Diplomatie : Après la crise avec l’Australie, la France se tourne vers l’Indonésie

NOUVELLE STRATEGIE Le ministre des Affaires étrangères Jean-Yves Le Drian a effectué une visite de deux jours en Indonésie afin notamment de renforcer le partenariat stratégique datant de 2011

20 Minutes avec AFP
— 
Le ministre des Affaires étrangères, Jean-Yves Le Drian, et le président indonésien Joko Widodo, à Jakarta le 24 novembre 2021.
Le ministre des Affaires étrangères, Jean-Yves Le Drian, et le président indonésien Joko Widodo, à Jakarta le 24 novembre 2021. — AFP

A la suite du revers infligé par l’Australie à sa stratégie indopacifique, le quai d’Orsay a décidé de revoir ses alliances dans la zone. La France s’est ainsi engagée dans un « partenariat renforcé » avec l’Indonésie, plus grand pays d’Asie du Sud-Est, a annoncé mercredi à Jakarta le ministre des Affaires étrangères Jean-Yves le Drian.

Il a pour cela signé avec son homologue indonésienne Retno Marsudi « un plan d’action pour le renforcement de ce partenariat stratégique » datant de 2011, a-t-il indiqué au cours d’une visite de deux jours. La relation sera approfondie « dans la défense et les affaires maritimes, avec notamment la création d’un dialogue maritime bilatéral » en 2022, mais aussi dans la santé, l’énergie et le changement climatique.

Vers des achats d’armes

Jean-Yves le Drian a également rencontré mardi le ministre indonésien de la Défense, Prabowo Subianto, alors que l’Indonésie est en négociation depuis plusieurs mois pour l’acquisition de 36 Rafale. Jakarta est aussi intéressée par des sous-marins, corvettes et d’autres équipements militaires sur fond de tensions croissantes entre Pékin et les pays riverains de la mer de Chine méridionale.

La France a vu sa stratégie dans la région ébranlée par la rupture par l’Australie d’un contrat d’achat de sous-marins français et de l’annonce d’une alliance stratégique, nommée AUKUS, entre ce pays, les États-Unis et le Royaume-Uni. Depuis cette déconvenue, Paris veut renforcer son alliance avec ses partenaires anciens, Japon et Inde, mais aussi avec l’Indonésie, la Malaisie, le Vietnam, la Corée du Sud, la Nouvelle-Zélande et l’Asean.

Le moment n’est en outre pas choisi au hasard pour se tourner vers l’Indonésie. Le pays va en effet voir son poids diplomatique renforcé quand elle prendra la présidence du G20 en décembre tandis que la France s’apprête en janvier à assurer la présidence de l’Union européenne au premier semestre 2022.

Le différend sur l’huile de palme

Le président indonésien Joko Widodo a d’ailleurs encouragé des relations plus étroites entre les deux pays, au cours de sa rencontre avec Jean-Yves Le Drian.

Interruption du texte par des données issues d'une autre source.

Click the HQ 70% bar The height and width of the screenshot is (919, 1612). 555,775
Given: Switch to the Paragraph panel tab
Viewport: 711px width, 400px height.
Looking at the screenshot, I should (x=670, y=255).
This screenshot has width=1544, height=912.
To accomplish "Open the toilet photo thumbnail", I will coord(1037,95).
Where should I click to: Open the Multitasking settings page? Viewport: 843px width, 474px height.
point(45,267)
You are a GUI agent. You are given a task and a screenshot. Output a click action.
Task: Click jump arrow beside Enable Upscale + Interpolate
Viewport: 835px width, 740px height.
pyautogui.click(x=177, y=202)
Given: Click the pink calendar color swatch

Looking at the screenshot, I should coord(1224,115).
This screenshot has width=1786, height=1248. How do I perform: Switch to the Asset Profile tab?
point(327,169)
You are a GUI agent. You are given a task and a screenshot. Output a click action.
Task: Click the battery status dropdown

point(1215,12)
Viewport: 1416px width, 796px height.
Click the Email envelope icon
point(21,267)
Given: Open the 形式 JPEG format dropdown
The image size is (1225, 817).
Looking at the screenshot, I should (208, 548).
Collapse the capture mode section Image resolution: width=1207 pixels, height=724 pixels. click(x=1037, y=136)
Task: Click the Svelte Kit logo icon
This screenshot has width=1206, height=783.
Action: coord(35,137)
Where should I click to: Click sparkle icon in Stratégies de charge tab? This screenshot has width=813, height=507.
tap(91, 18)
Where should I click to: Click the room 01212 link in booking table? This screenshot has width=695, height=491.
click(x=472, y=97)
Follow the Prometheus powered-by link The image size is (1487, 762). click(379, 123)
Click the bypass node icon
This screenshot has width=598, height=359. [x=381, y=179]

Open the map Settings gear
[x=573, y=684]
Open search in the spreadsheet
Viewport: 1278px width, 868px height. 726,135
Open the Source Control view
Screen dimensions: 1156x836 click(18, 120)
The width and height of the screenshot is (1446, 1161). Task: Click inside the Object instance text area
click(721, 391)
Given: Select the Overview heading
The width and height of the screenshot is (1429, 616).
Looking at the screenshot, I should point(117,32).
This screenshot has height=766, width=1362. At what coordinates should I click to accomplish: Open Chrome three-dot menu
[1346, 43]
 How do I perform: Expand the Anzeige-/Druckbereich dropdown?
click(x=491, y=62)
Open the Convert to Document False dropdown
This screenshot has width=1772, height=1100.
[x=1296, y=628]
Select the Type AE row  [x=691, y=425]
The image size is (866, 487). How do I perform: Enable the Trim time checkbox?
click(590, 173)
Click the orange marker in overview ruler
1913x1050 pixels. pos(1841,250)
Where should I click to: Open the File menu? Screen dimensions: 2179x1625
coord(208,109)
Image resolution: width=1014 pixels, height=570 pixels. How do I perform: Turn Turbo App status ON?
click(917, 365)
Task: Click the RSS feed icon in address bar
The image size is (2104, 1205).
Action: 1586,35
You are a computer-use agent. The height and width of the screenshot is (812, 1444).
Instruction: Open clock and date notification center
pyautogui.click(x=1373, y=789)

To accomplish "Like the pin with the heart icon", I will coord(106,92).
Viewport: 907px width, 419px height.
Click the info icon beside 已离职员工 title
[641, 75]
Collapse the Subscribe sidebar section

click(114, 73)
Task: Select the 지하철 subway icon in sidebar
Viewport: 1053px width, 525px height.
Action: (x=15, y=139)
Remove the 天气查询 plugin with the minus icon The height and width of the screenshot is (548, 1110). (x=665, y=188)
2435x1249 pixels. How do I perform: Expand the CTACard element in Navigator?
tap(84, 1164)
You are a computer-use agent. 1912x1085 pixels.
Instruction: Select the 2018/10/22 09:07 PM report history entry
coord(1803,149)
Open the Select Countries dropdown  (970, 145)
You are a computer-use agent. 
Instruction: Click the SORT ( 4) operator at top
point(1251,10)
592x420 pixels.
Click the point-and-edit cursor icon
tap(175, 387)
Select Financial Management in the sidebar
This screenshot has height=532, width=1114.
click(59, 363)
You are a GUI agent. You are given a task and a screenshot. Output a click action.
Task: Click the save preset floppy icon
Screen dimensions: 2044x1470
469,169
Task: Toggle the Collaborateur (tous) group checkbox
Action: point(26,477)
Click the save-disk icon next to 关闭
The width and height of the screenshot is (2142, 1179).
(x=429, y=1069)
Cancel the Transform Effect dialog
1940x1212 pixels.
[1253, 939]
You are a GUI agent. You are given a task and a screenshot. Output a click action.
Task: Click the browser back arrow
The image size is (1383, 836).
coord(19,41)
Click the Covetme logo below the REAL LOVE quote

Il a appelé à une accélération des négociations pour un accord de libre-échange entre son pays et l’UE, mais mis en garde contre des mesures commerciales « discriminatoires ». « Je soutiens le commerce durable. Mais je conteste le fait que des problèmes environnementaux soient utilisés comme des barrières commerciales », a-t-il indiqué.

L’UE et l’Indonésie négocient depuis 2016 un accord commercial qui bloque notamment sur un différend sur l’huile de palme, dont l’Indonésie est le premier pays exportateur. L’Indonésie et la Malaisie s’opposent catégoriquement aux restrictions à l’utilisation d’agrocarburants à base d’huile de palme imposées par l’UE, pour lutter contre la déforestation. La visite du ministre français a tout de même débouché sur une lettre d’intention pour des financements de 500 millions d’euros pour la transition énergétique en Indonésie entre l’Agence française de développement, le monopole de l’électricité indonésien PLN et le gouvernement.